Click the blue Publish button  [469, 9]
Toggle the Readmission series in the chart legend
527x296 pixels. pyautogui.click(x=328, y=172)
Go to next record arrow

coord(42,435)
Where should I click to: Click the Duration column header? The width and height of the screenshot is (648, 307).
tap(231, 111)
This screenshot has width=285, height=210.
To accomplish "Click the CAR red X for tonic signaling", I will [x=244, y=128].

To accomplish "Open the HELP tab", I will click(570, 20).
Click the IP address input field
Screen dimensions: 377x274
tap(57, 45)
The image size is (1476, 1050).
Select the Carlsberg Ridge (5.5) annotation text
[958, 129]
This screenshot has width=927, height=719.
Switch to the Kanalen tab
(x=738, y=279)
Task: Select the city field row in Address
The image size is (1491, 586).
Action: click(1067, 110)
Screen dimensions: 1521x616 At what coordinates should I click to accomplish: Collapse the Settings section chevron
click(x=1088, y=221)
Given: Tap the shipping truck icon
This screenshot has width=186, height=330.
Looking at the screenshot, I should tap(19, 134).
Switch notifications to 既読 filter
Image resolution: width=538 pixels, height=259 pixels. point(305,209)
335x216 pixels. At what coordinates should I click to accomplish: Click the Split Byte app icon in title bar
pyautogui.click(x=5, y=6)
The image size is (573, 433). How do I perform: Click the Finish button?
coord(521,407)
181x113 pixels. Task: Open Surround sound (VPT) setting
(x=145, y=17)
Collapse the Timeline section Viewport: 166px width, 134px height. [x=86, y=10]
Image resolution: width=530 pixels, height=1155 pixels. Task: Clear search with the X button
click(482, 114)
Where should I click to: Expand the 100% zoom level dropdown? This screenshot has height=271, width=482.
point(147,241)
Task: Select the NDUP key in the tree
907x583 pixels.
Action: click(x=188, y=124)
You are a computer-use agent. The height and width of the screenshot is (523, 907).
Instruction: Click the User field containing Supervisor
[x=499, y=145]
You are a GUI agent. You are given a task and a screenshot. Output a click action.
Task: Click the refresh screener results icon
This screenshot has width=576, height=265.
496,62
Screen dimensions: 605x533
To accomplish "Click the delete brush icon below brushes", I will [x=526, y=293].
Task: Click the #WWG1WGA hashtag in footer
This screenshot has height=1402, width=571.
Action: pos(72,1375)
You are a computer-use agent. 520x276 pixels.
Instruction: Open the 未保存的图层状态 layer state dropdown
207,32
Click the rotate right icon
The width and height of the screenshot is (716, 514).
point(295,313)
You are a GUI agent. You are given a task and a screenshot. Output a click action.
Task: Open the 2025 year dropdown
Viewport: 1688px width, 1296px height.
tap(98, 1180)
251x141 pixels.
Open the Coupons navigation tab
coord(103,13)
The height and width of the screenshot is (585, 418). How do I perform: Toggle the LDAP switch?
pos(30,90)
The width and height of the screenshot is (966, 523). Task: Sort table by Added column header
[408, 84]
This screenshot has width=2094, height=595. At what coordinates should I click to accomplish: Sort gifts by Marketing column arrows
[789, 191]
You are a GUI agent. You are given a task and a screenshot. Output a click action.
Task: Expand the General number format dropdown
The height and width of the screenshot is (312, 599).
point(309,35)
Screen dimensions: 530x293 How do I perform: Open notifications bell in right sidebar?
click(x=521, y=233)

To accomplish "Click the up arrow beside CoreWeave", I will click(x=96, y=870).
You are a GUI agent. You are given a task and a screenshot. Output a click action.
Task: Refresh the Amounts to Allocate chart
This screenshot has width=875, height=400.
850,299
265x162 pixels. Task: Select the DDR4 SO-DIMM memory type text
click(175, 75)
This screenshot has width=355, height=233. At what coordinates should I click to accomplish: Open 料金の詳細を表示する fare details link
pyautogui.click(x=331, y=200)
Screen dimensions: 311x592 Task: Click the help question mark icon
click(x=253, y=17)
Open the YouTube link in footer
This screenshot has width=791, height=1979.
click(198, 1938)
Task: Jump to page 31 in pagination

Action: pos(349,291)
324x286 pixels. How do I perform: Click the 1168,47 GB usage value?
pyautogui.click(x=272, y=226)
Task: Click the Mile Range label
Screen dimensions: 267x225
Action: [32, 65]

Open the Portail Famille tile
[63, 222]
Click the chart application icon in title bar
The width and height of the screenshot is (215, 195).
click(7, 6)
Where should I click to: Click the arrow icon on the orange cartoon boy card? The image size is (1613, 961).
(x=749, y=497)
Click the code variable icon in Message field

☆ ☆ ☆ ☆

PROBLEM TO SOLVE: Update the rows beginning with the line containing "Collapse the Timeline" and continuing through the line containing "point(147,241)", replacing "Expand" with "Open" and leaving everything else unchanged.

RESPONSE TO THE TASK:
Collapse the Timeline section Viewport: 166px width, 134px height. [x=86, y=10]
Image resolution: width=530 pixels, height=1155 pixels. Task: Clear search with the X button
click(482, 114)
Where should I click to: Open the 100% zoom level dropdown? This screenshot has height=271, width=482.
point(147,241)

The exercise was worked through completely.